**Jobs**
a) In the passage on reactions mediated by the weak interaction, what can temperature change as a result of the thermal population of excited nuclear states?
b) Recast the entries from the line containing "Step to the next keyframe" through the line containing "click(470, 134)" as a JSON list of strings, one string per line, omitting blank lines.
--- Start of Source passage ---
For screening effects of very strong magnetic fields on thermonuclear reactions the reader is referred to Refs. [38, 39] and references therein.

3 Reaction Mediated by the Weak Interaction

Although reactions mediated by the weak force are usually slower than competing time scales, they can be significantly altered by their astrophysical surroundings often with interesting consequences. For example, temperature can change the effective half lives of nuclei due to thermal population of excited nuclear states. In s-process nucleosynthesis this occurs at certain branching points making the rates for beta decays and neutron captures competitive. As a consequence, the matter flow branches at these nuclei allowing to determine the neutron density or the temperature of the astrophysical environment from the observed abundances [40, 41]. An extreme change in half life occurs for ¹⁸⁰Ta where a long-lived excited state with half live comparable to the age of the Universe is thermally mixed with the ground state which lives only a few hours [42, 43]. Other than by s-process nucleosynthesis [44, 45], ¹⁸⁰Ta can also be made by neutrino nucleosynthesis [46–48]. Finite-temperature effects also modify inelastic neutrino-nucleus cross sections, in particular at low and modest neutrino energies [49]. Inelastic neutrino scattering off nuclei had been discussed as a potential source for thermalization of neutrinos with matter during the collapse of massive stars [50, 51], but turns out to be rather unimportant [52].
--- End of Source passage ---
--- Start of Dataset ---
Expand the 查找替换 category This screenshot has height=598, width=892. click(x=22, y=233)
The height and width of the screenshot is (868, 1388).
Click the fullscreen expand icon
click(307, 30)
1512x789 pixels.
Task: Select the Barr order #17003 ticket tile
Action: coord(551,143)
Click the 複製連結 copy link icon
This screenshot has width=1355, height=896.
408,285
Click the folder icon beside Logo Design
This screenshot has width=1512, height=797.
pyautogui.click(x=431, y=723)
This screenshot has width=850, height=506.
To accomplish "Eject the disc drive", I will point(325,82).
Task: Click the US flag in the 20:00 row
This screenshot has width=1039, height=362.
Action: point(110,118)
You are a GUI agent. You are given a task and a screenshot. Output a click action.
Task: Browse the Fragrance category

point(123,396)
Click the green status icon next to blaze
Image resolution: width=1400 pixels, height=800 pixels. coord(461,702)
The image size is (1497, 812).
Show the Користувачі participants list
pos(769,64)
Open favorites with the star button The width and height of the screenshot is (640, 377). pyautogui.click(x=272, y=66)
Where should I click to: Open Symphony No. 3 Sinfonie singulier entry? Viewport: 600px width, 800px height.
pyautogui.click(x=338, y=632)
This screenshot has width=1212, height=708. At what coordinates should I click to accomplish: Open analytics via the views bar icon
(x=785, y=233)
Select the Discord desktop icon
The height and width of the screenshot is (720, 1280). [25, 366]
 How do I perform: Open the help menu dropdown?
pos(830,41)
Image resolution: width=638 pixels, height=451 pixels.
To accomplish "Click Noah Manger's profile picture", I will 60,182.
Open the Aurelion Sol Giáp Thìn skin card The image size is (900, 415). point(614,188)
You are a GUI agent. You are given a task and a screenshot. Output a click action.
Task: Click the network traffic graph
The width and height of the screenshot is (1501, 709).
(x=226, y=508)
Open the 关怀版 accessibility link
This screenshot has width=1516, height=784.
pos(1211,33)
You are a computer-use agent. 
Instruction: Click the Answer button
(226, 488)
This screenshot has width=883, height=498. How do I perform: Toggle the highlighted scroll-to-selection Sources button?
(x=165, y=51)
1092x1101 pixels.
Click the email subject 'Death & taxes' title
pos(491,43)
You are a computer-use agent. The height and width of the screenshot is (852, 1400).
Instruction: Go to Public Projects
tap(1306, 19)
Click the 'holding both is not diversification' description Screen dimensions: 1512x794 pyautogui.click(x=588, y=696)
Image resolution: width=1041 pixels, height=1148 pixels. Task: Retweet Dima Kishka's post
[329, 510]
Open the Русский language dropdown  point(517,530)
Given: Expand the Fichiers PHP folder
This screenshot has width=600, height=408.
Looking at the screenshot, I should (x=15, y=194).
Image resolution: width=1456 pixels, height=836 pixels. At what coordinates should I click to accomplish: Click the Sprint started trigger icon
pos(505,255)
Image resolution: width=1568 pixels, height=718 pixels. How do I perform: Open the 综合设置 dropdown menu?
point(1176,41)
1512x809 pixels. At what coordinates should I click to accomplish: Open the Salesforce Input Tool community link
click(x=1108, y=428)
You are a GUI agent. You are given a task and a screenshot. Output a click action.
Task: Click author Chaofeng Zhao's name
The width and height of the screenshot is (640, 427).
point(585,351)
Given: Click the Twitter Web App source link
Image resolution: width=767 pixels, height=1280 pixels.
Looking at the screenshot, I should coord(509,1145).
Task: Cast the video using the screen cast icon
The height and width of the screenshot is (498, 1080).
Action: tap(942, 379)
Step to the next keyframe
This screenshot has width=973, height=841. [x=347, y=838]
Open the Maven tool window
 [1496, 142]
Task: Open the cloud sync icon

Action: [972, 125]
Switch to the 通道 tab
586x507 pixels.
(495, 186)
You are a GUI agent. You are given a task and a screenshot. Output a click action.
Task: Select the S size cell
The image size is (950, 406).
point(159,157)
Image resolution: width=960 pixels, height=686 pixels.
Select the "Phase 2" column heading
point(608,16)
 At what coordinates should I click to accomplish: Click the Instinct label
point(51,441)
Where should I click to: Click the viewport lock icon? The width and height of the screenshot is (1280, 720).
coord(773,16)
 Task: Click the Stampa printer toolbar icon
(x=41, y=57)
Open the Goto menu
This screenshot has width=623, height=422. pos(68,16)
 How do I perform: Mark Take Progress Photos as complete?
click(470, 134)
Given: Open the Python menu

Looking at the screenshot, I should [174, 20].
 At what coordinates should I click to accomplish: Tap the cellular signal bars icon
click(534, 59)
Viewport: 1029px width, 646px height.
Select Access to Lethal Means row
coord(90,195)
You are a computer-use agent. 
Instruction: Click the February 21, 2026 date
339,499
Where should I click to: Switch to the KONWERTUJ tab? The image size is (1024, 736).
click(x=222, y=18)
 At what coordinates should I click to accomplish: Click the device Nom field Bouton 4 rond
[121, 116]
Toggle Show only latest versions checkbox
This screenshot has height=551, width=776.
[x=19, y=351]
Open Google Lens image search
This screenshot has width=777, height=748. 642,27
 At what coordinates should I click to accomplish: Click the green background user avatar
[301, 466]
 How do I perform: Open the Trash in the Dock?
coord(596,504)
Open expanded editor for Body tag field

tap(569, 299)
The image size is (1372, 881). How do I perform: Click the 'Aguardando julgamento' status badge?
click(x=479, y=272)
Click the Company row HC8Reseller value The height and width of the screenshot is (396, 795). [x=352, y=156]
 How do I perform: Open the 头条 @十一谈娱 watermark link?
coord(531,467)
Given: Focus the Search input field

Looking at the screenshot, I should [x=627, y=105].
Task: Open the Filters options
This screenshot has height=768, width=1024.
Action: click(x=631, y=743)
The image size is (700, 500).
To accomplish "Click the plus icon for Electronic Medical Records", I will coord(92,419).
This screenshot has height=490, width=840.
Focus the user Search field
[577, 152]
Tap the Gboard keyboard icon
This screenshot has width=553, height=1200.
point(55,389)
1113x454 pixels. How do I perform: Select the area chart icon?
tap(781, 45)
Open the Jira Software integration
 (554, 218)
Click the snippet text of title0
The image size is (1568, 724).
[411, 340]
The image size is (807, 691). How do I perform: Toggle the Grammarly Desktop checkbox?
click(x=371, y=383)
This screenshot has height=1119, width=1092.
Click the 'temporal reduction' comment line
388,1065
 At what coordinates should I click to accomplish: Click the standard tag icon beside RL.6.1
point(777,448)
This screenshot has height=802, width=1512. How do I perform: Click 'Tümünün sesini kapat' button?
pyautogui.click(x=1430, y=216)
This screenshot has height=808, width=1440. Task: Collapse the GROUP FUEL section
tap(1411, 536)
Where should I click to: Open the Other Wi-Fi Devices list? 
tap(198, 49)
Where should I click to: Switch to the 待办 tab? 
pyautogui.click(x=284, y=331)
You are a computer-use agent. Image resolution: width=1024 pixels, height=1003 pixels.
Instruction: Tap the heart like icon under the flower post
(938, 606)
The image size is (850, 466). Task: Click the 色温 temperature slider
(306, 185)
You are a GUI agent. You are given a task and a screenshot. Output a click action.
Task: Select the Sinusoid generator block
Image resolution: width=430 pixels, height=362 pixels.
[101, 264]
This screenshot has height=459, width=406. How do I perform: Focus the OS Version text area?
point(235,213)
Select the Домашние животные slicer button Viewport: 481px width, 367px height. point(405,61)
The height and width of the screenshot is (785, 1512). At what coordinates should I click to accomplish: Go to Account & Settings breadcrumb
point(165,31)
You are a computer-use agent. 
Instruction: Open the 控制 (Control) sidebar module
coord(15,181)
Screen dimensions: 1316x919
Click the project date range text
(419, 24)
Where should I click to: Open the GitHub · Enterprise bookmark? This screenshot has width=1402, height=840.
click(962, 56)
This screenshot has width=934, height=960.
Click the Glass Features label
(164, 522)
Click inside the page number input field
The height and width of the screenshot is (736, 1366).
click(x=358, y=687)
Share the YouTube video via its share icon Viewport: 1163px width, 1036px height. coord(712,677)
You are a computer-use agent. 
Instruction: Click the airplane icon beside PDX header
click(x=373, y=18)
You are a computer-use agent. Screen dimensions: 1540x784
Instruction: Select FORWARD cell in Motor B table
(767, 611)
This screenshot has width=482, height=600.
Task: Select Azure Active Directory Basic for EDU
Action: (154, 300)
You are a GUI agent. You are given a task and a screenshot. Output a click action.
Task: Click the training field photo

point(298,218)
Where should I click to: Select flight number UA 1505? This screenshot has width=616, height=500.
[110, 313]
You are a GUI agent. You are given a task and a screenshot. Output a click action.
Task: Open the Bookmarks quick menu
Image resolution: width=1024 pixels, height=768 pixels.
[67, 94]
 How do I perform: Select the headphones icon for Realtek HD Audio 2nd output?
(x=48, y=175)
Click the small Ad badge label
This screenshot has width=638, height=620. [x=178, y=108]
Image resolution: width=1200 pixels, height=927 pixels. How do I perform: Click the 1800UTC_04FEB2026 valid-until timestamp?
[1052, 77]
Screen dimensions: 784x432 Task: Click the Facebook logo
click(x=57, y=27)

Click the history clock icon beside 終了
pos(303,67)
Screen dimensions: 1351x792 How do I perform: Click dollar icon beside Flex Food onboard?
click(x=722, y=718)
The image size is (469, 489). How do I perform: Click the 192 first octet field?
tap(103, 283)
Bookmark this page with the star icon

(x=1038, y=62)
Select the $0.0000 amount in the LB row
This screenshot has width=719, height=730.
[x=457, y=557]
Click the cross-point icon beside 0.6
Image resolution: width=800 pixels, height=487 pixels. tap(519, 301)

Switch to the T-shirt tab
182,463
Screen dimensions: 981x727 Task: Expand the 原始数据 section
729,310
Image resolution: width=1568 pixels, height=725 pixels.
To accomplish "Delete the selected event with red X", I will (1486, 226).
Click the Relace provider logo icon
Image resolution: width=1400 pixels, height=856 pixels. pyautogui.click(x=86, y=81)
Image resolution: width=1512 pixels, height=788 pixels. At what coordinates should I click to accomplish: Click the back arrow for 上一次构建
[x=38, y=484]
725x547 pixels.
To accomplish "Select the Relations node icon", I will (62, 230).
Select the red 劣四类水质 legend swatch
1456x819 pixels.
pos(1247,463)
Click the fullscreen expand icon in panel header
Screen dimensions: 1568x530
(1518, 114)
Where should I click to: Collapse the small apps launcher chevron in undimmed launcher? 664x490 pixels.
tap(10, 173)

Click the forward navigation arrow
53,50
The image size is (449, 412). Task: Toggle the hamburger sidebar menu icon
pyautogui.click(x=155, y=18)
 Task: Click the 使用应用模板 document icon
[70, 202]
--- End of Dataset ---
**The replies**
a) The effective half lives of nuclei.

b)
[
  "Step to the next keyframe",
  "This screenshot has width=973, height=841. [x=347, y=838]",
  "Open the Maven tool window",
  " [1496, 142]",
  "Task: Open the cloud sync icon",
  "Action: [972, 125]",
  "Switch to the 通道 tab",
  "586x507 pixels.",
  "(495, 186)",
  "You are a GUI agent. You are given a task and a screenshot. Output a click action.",
  "Task: Select the S size cell",
  "The image size is (950, 406).",
  "point(159,157)",
  "Image resolution: width=960 pixels, height=686 pixels.",
  "Select the \"Phase 2\" column heading",
  "point(608,16)",
  " At what coordinates should I click to accomplish: Click the Instinct label",
  "point(51,441)",
  "Where should I click to: Click the viewport lock icon? The width and height of the screenshot is (1280, 720).",
  "coord(773,16)",
  " Task: Click the Stampa printer toolbar icon",
  "(x=41, y=57)",
  "Open the Goto menu",
  "This screenshot has width=623, height=422. pos(68,16)",
  " How do I perform: Mark Take Progress Photos as complete?",
  "click(470, 134)"
]